What is God showing you about yourself?

What is God showing you about him?

Before the Passover celebration, Jesus knew that his hour had come to leave this world and return to his Father. He had loved his disciples during his ministry on earth, and now he loved them to the very end. It was time for supper, and the devil had already prompted Judas, son of Simon Iscariot, to betray Jesus. Jesus knew that the Father had given him authority over everything and that he had come from God and would return to God. So he got up from the table, took off his robe, wrapped a towel around his waist, and poured water into a basin. Then he began to wash the disciples’ feet, drying them with the towel he had around him.

When Jesus came to Simon Peter, Peter said to him, “Lord, are you going to wash my feet?”

Jesus replied, “You don’t understand now what I am doing, but someday you will.”

“No,” Peter protested, “you will never ever wash my feet!”

Jesus replied, “Unless I wash you, you won’t belong to me.”

Simon Peter exclaimed, “Then wash my hands and head as well, Lord, not just my feet!”

Jesus replied, “A person who has bathed all over does not need to wash, except for the feet, to be entirely clean. And you disciples are clean, but not all of you.” For Jesus knew who would betray him. That is what he meant when he said, “Not all of you are clean.”
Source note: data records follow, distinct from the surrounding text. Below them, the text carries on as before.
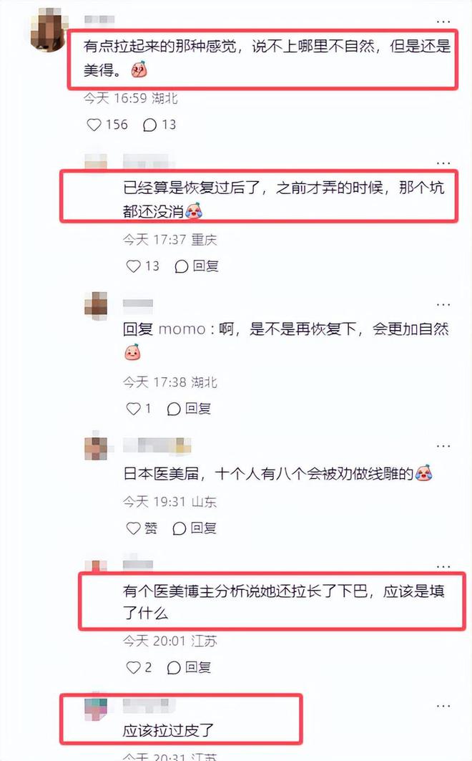472x761 pixels.
Task: Open three-dot menu on momo reply
Action: tap(443, 304)
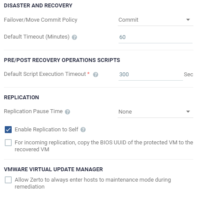Click the Default Timeout field showing 60
Screen dimensions: 199x202
[155, 37]
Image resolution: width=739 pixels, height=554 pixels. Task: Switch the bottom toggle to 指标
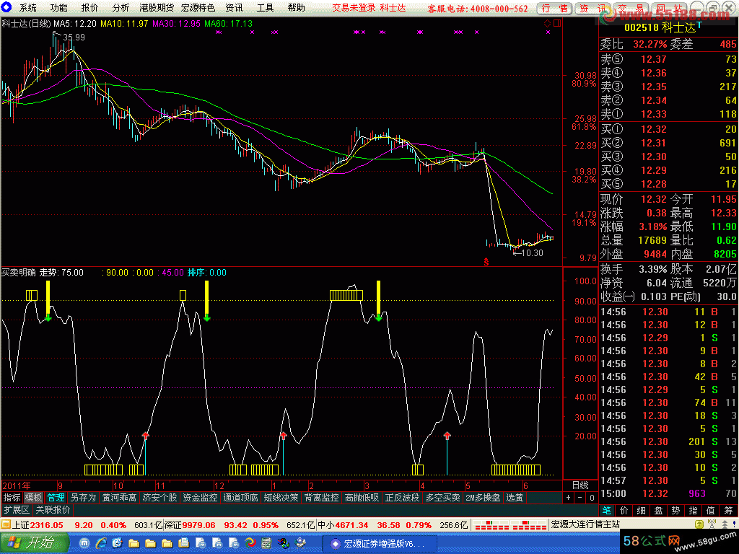pyautogui.click(x=12, y=498)
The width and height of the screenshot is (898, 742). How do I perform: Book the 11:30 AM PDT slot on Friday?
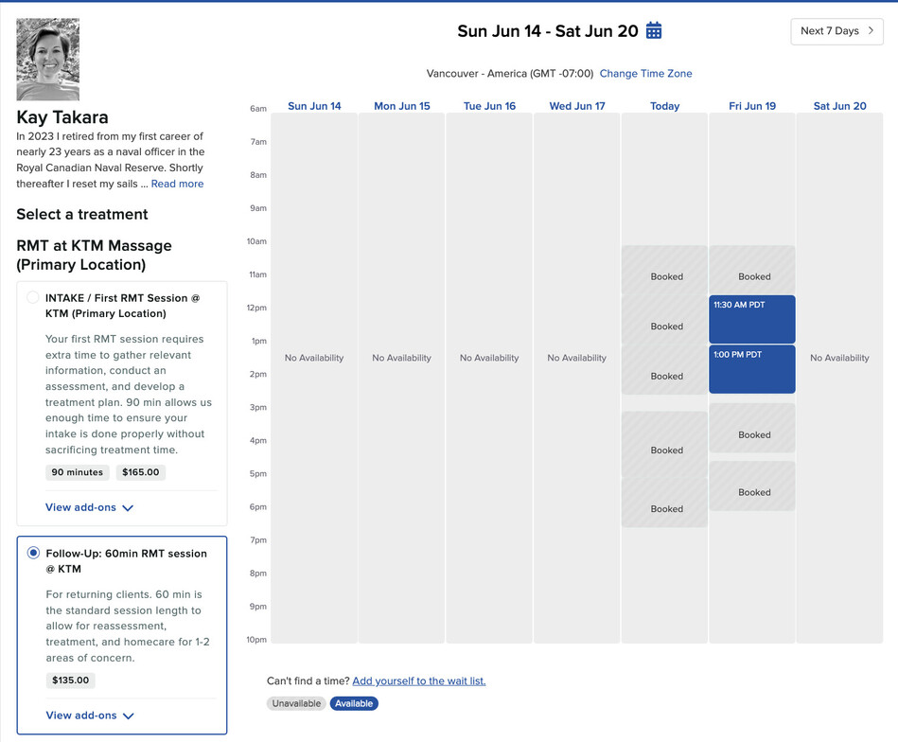pyautogui.click(x=752, y=319)
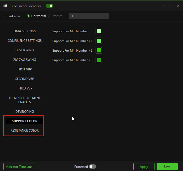Open the chart area number dropdown
Viewport: 183px width, 171px height.
pyautogui.click(x=89, y=16)
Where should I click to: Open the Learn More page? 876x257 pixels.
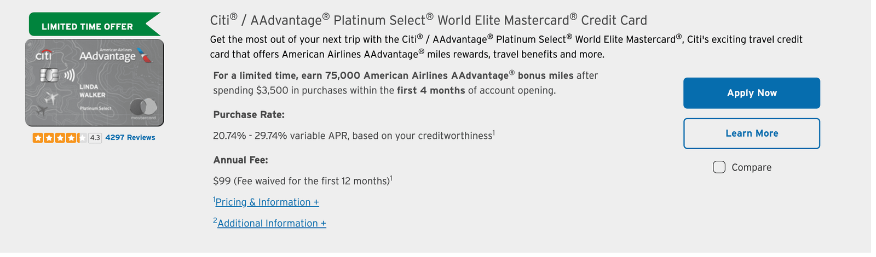coord(751,133)
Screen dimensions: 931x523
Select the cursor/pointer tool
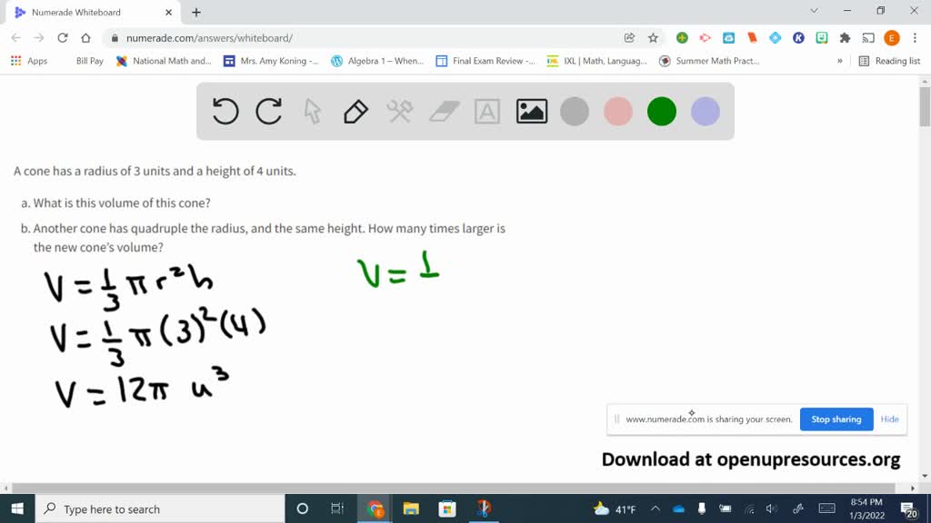pyautogui.click(x=312, y=111)
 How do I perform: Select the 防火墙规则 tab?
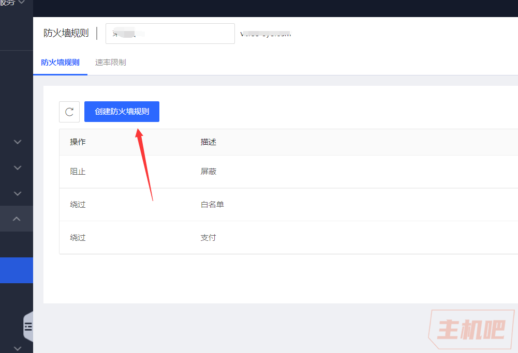pos(60,63)
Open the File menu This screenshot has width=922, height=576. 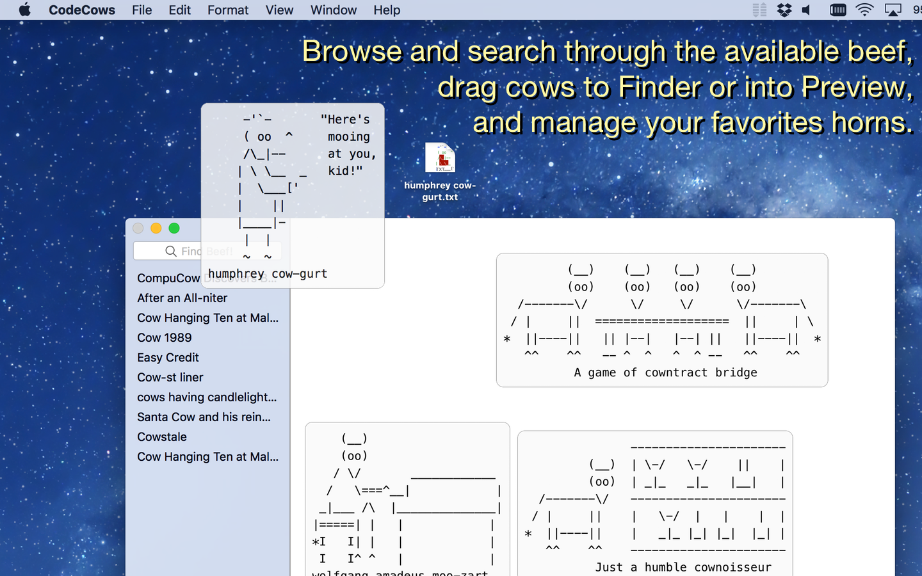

After washing their feet, he put on his robe again and sat down and asked, “Do you understand what I was doing? You call me ‘Teacher’ and ‘Lord,’ and you are right, because that’s what I am. And since I, your Lord and Teacher, have washed your feet, you ought to wash each other’s feet. I have given you an example to follow. Do as I have done to you. I tell you the truth, slaves are not greater than their master. Nor is the messenger more important than the one who sends the message. Now that you know these things, God will bless you for doing them.

After reading the passage slowly a few times, spend some time being still. Don’t try to manufacture answers at this point – just be still and listen. Journal what you hear from God. How are you experiencing his presence? Where do you feel challenged? Do you sense an invitation from God? Conclude in silence, listening for God’s voice of promise, love and affirmation.